The lawsuit against the Companies, however, is not "the same suit" as the current action against the Steligas; furthermore, the first lawsuit was resolved by the entry of a final judgment. The law of the case doctrine "applies only to proceedings prior to the entry of a final judgment." It does not apply to this lawsuit. Lusardi v. Curtis Point Prop. Owners Assoc., 86 N.J. 217, 226 n.2 (1981) (citing Hale, supra, 127 N.J. Super. at 410-11).

Finally, we agree that the second motion judge properly applied N.J.S.A. 12A:9-626 and -627. We have previously stated that

[i]t is a well-recognized principle of the law of suretyship that a release of collateral held by a creditor, or its impairment by improper action or inaction on his part, will extinguish the obligation of the surety, at least to the extent of the value of the security released or impaired. This rule has come to be accepted as the law of our State.

 

[Langeveld v. L.R.Z.H. Corp., 74 N.J. 45, 50-51 (1977).]

N.J.S.A. 12A:3-605(e) states in pertinent part:

If the obligation of a party to pay an instrument is secured by an interest in collateral and a person entitled to enforce the instrument impairs the value of the interest in collateral, the obligation of an indorser or accommodation party having a right of recourse against the obligor is discharged to the extent of the impairment.


The Steligas' impairment of collateral defense, that Lineliv voluntarily relinquished its security interests and the Steligas are therefore discharged from their obligations, is inapplicable. Pursuant to N.J.S.A. 12A:9-626 and -627, no discharge occurs when a security interest is relinquished by a court order because the relinquishment is not considered "voluntary." Here, the court ordered the lot releases and thus the Steligas are not discharged from their debt.6

Furthermore, we reject the Steligas' argument that N.J.S.A. 12A:9-627 does not apply because the definition of "security interest" only includes personal property. As the motion judge noted, a mortgage is included within the definition of a "security interest." Langeveld, supra, 74 N.J. at 52.

Affirmed in part; reversed in part.

1 Steliga Homes of Evesham, LLC; Steliga Homes of Medford, LLC; Steliga Homes of Voorhees, LLC; and Steliga Homes Corporation.

2 Lineliv also filed a separate lawsuit against Steliga Homes of Evesham, LLC, Steliga Homes of Medford, LLC, the Steligas, and their attorney (collectively the defendants). Lineliv alleged that the defendants violated the New Jersey Racketeer Influenced and Corrupt Organizations Act, N.J.S.A. 2C:41-1 to -6.2 (RICO action). The trial court dismissed the RICO action and we affirmed the dismissal. Lineliv, L.P. v. Steliga Homes of Evesham, LLC., No. A-1436-09 (App. Div. March 14, 2011).
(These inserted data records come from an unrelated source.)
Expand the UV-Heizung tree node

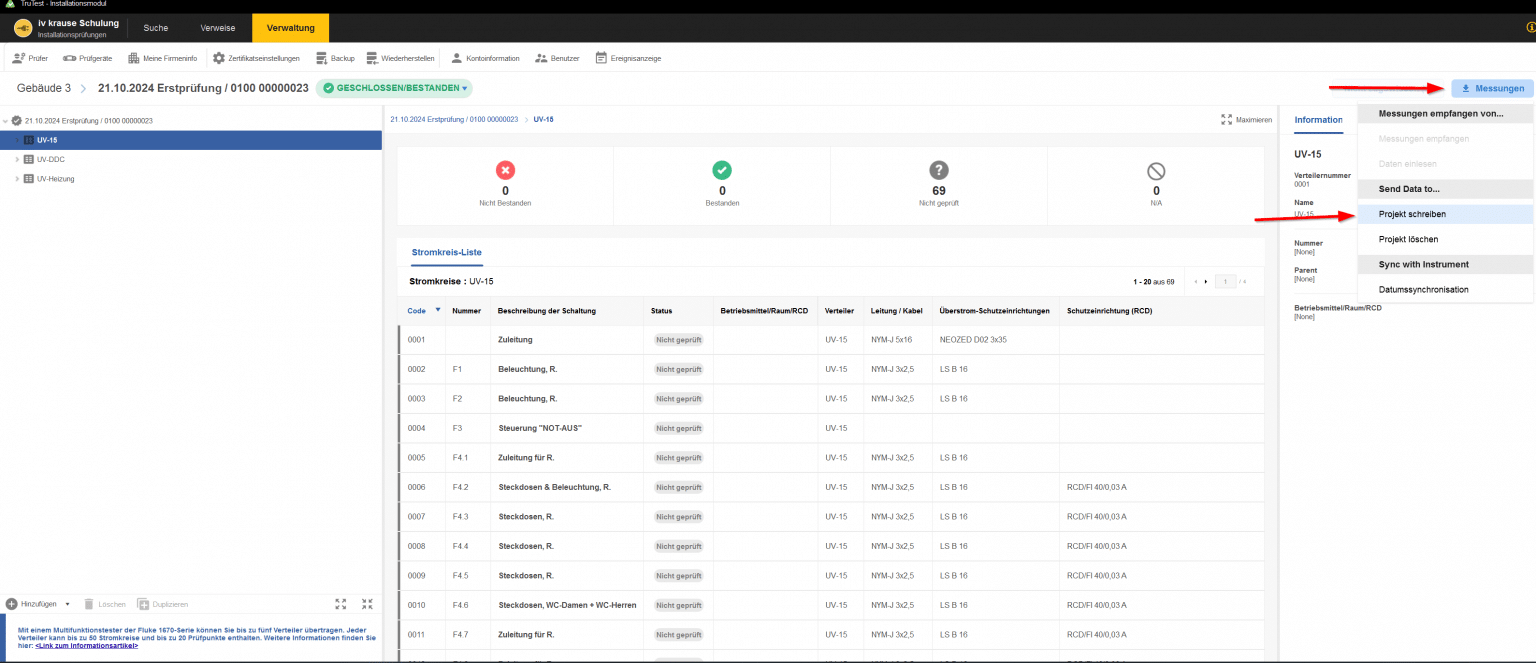click(x=17, y=179)
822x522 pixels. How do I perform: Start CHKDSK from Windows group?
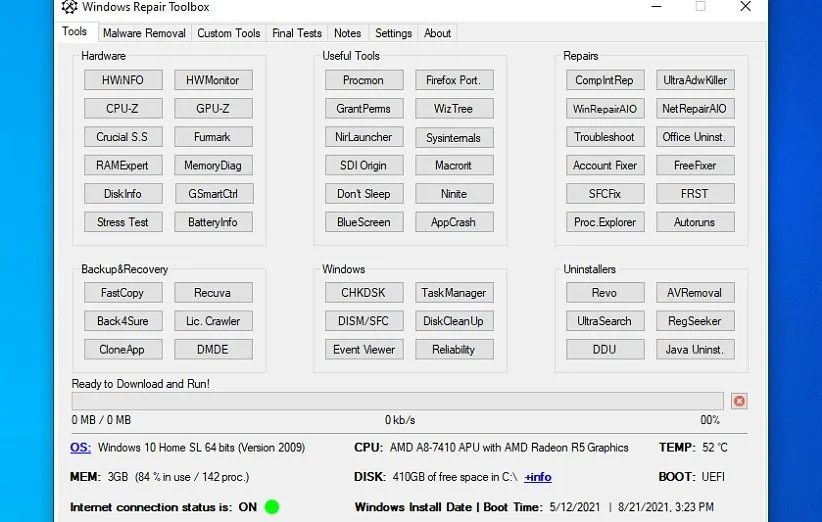pos(363,293)
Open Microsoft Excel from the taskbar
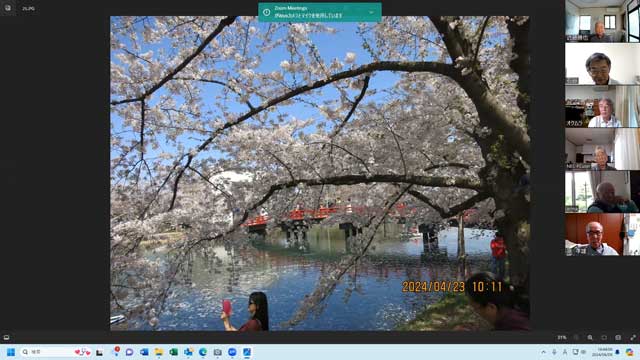This screenshot has height=360, width=640. pyautogui.click(x=173, y=352)
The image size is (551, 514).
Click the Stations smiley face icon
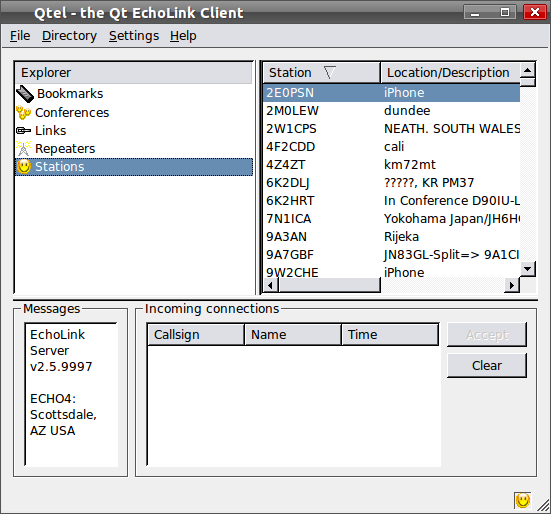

3 N.J.S.A. 14A:13-20(b) bars a foreign corporation from filing suit in New Jersey's courts for contract actions if it did not file a timely report of business activities for the preceding accounting period.

4 The first motion judge who entered the July 10, 2009 order thereafter recused himself. The Steligas do not contend on appeal that the first motion judge was disqualified from deciding the issues that he adjudicated.

5 The Steligas did not contest this ruling before the motion judge and have not raised it on appeal. Thus, they have abandoned this affirmative defense.

6 Although at oral argument before us the Steligas contended that the nature of the order is distinguishable, we are not so persuaded.